*** Document segment ***
- Supreme Court of the United States

Submitted January 8, 1885 Decided January 19, 1885
- Full case name: Bicknell v. Comstock
- Citations: 113 U.S. 149 (more) 5 S. Ct. 399; 28 L. Ed. 962

Court membership
- Chief Justice Morrison Waite Associate Justices Samuel F. Miller · Stephen J. Field Joseph P. Bradley · John M. Harlan William B. Woods · Stanley Matthews Horace Gray · Samuel Blatchford

Case opinion
- Majority: Miller, joined by unanimous

= Bicknell v. Comstock =

Bicknell v. Comstock, 113 U.S. 149 (1885), was an action to recover the cost paid for a tract of land in Iowa and the value of the improvements made by the defendant. The complaint alleged a conveyance by Bicknell to one Bennett, the subsequent transfer to the defendant by sundry mesne conveyances, valuable improvements on the premises made by Bennett and his grantees, and a failure of title in Bicknell, when the deed was made by reason of a superior title in the State of Iowa under a land grant. Judgment below for plaintiff, to reverse which this writ of error was brought.
*** Data entries ***
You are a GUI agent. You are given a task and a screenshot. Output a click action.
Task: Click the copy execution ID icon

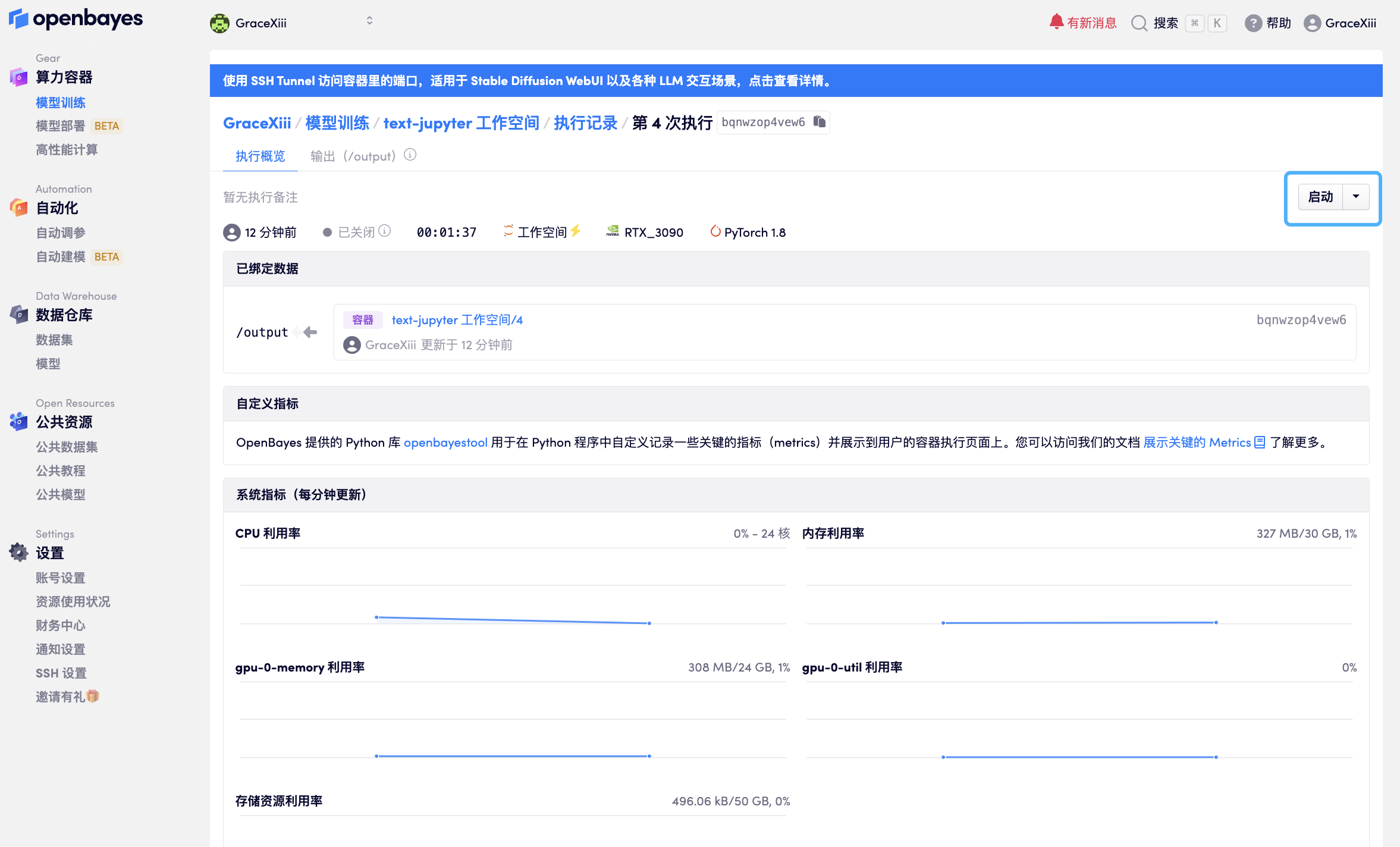click(x=820, y=122)
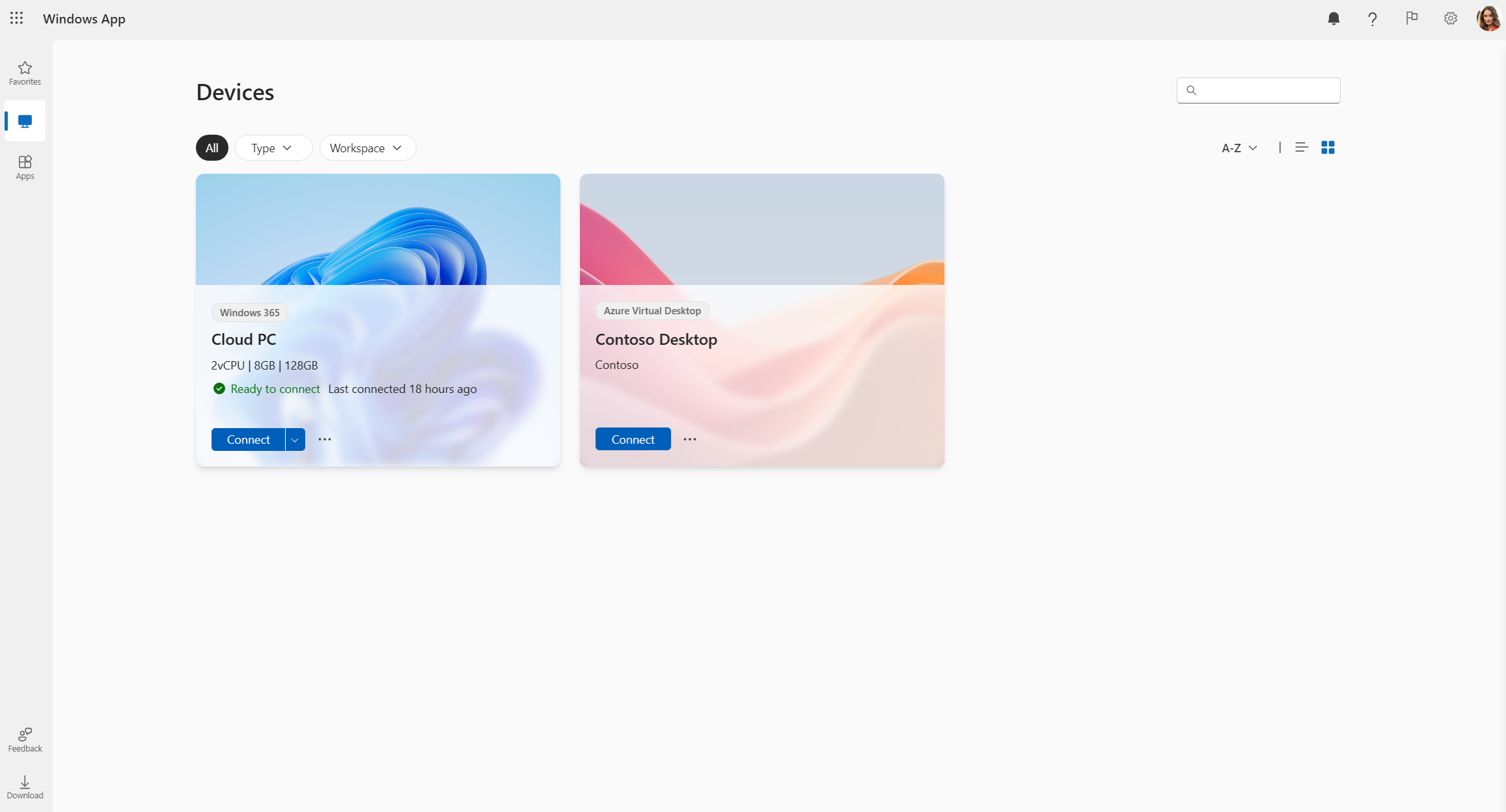This screenshot has height=812, width=1506.
Task: Click the Settings gear icon
Action: click(x=1450, y=18)
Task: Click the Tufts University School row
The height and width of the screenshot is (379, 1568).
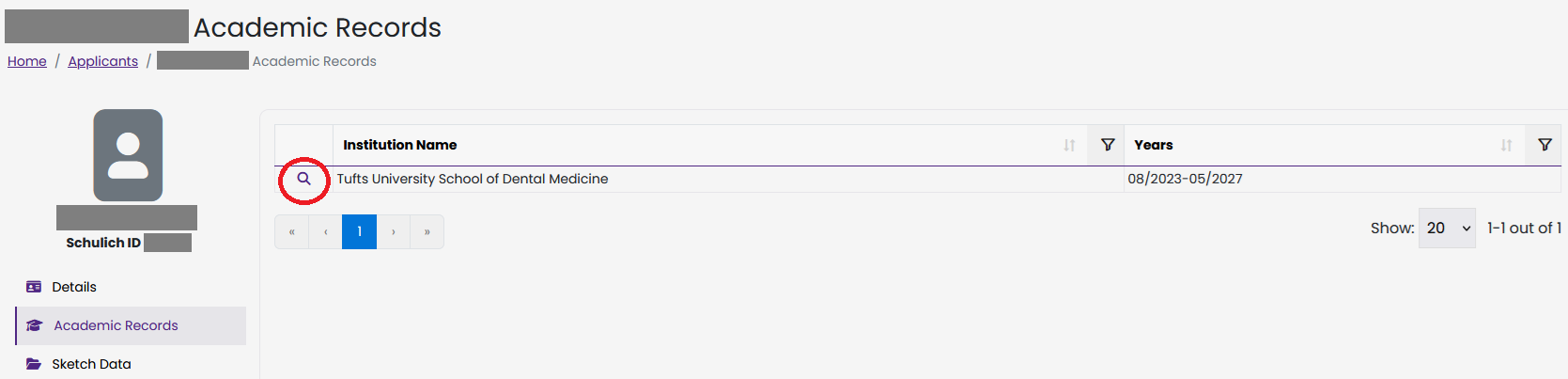Action: 918,179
***
### Prompt 1
According to the case summary, on what date was the case decided?
### Prompt 2
Retype everything in the case summary from "Court membership" down to "error was brought.".
The entries are separate material, apart from the case summary.

### Full answer 1
January 19, 1885.

### Full answer 2
Court membership
- Chief Justice Morrison Waite Associate Justices Samuel F. Miller · Stephen J. Field Joseph P. Bradley · John M. Harlan William B. Woods · Stanley Matthews Horace Gray · Samuel Blatchford

Case opinion
- Majority: Miller, joined by unanimous

= Bicknell v. Comstock =

Bicknell v. Comstock, 113 U.S. 149 (1885), was an action to recover the cost paid for a tract of land in Iowa and the value of the improvements made by the defendant. The complaint alleged a conveyance by Bicknell to one Bennett, the subsequent transfer to the defendant by sundry mesne conveyances, valuable improvements on the premises made by Bennett and his grantees, and a failure of title in Bicknell, when the deed was made by reason of a superior title in the State of Iowa under a land grant. Judgment below for plaintiff, to reverse which this writ of error was brought.